A novel and fully distributed optimization method is proposed for the distributed robust convex program (DRCP) over a time-varying unbalanced directed network under the uniformly jointly strongly connected (UJSC) assumption. Firstly, a tractable approximated DRCP (ADRCP) is introduced by discretizing the semi-infinite constraints into a finite number of inequality constraints and restricting the right-hand side of the constraints with a positive parameter. This problem is iteratively solved by a distributed projected gradient algorithm proposed in this paper, which is based on epigraphic reformulation and subgradient projected algorithms. Secondly, a cutting-surface consensus approach is proposed for locating an approximately optimal consensus solution of the DRCP with guaranteed feasibility. This approach is based on iteratively approximating the DRCP by successively reducing the restriction parameter of the right-hand constraints and populating the cutting-surfaces into the existing finite set of constraints. Thirdly, to ensure finite-time termination of the distributed optimization, a distributed termination algorithm is developed based on consensus and zeroth-order stopping conditions under UJSC graphs. Fourthly, it is proved that the cutting-surface consensus approach terminates finitely and yields a feasible and approximate optimal solution for each agent. Finally, the effectiveness of the approach is illustrated through a numerical example.

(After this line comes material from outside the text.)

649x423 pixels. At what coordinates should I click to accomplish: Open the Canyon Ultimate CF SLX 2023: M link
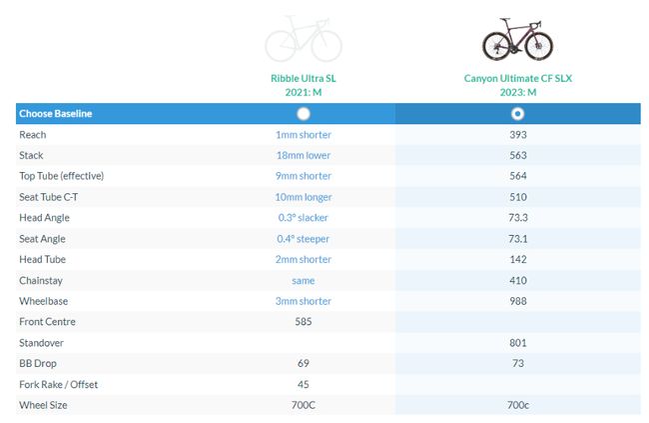point(518,85)
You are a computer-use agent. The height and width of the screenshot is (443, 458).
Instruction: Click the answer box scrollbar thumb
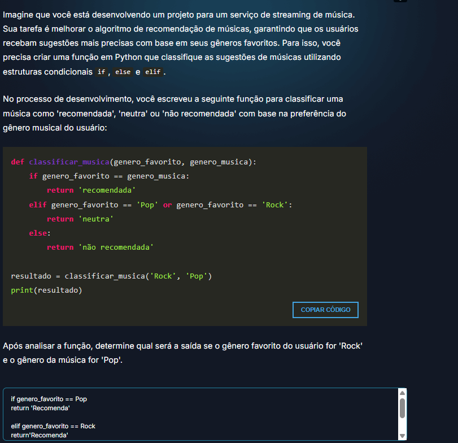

翻译：本文针对一致联合强连通（UJSC）假设下时变非平衡有向网络上的分布式鲁棒凸规划（DRCP）问题，提出了一种新颖且完全分布式的优化方法。首先，通过将半无限约束离散化为有限个不等式约束，并用正参数限制约束右侧，引入了一个可处理的近似DRCP（ADRCP）。该问题通过本文提出的分布式投影梯度算法迭代求解，该算法基于epigraphic重构和次梯度投影算法。其次，提出了一种割面共识方法，用于定位DRCP的近似最优共识解并保证可行性。该方法基于迭代逼近DRCP，通过逐步减小右侧约束的限制参数，并将割面填充到现有的有限约束集中。第三，为确保分布式优化的有限时间终止，基于UJSC图下的共识和零阶停止条件，开发了一种分布式终止算法。第四，证明了割面共识方法可在有限时间内终止，并为每个智能体生成一个可行且近似最优的解。最后，通过数值算例说明了该方法的有效性。